Today the electorates and parliament in Queensland are important aspects of its governance. Since the first elections in 1860, the state has witnessed the occurrence of several events that changed history and led to the governance and elections in modern times. Let’s explore the important firsts of Queensland’s electoral and parliamentary history.
- The first sitting in the new parliament house happened on 4th August 1868 after Sir Bowen had laid its foundation in 1865.
- In 1871, the first proposals for women’s suffrage appeared in the state. It happened after Sir Charles Lilley, Leader of the Opposition at the time, suggested women have the right to vote.
- 19 years after the first reference to the issue, Queensland Women’s Suffrage League was incorporated in 1889.
- Via the Commonwealth Franchise Act 1902, white women in Queensland were granted the right to vote and stand in the parliamentary elections.
- It wasn’t until 1915 that all women in the state, including those belonging to Aboriginal and Torres Strait Islands were allowed the right to vote.
- The Australian Federation Enabling Act 1899 (Qld) helped Queensland to join the Federation of Australia in 1899.
- Using the Electoral Districts Act 1910 (Qld) was divided into 72 electorates for the first time in 1910.
- 69 years after the first elections in Queensland, the first woman was elected to the state’s parliament.
- For the first time in 1959, the Asian or African natives who were British subjects were given the right to vote Elections Act Amendment Act 1959 (Qld).
- In 1965 Aboriginal and Torres Strait Islanders were also enfranchised (given the right to vote) but their enrolment wasn’t compulsory.
- However, in 1971, enrolment and voting was made mandatory for the indigenous people.

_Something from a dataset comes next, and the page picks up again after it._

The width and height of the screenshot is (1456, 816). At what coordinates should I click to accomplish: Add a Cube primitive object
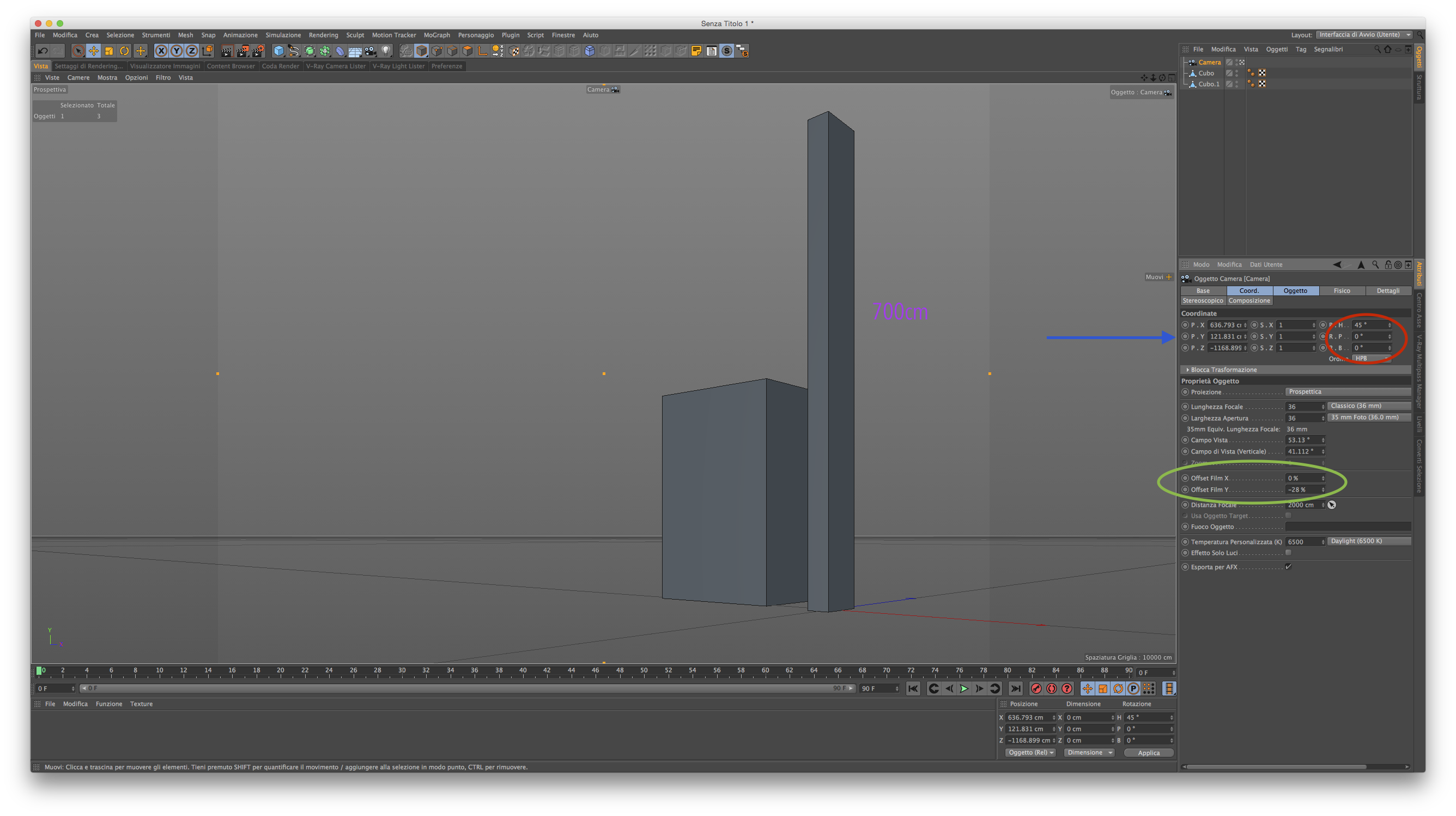pyautogui.click(x=278, y=51)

- It took over 100 years for the first native person to get elected in the Queensland parliament. Eric Deeral, member for Cook was made a member of the body in 1974.
- In a historic turn of events in 2002, the Parliament of Queensland sat in Townsville for the first time after always assembling in Brisbane. This led to subsequent regional sittings of the parliament in Rockhampton, Cairns, and Mackay.
- To keep up with the modern world and its digitisation, for the first time, the Queensland Parliament’s petitions were allowed to be sent electronically and called e-petitions.
- In 2012, Fiona Simpson, a member for Maroochydore became the first female Speaker.
- After William Armstrong, Peter Wellington (member for Nicklin) was elected the first independent Speaker of the state’s parliament. Armstrong has held the position from 1911 to 1915.
- The first Torres Strait Islander Cynthia Lui (member for Cook) was elected as a member of the Queensland Parliament in 2017. In addition, in the same year, Stephen Andrew (member for Mirani) was the first South Sea Islander descent elected.
The Bottom Line
What the electorates and Queensland’s parliament are today is the hard work of the state’s people for centuries. Thus, the history is bright with important events that make the people of Queensland what they are today.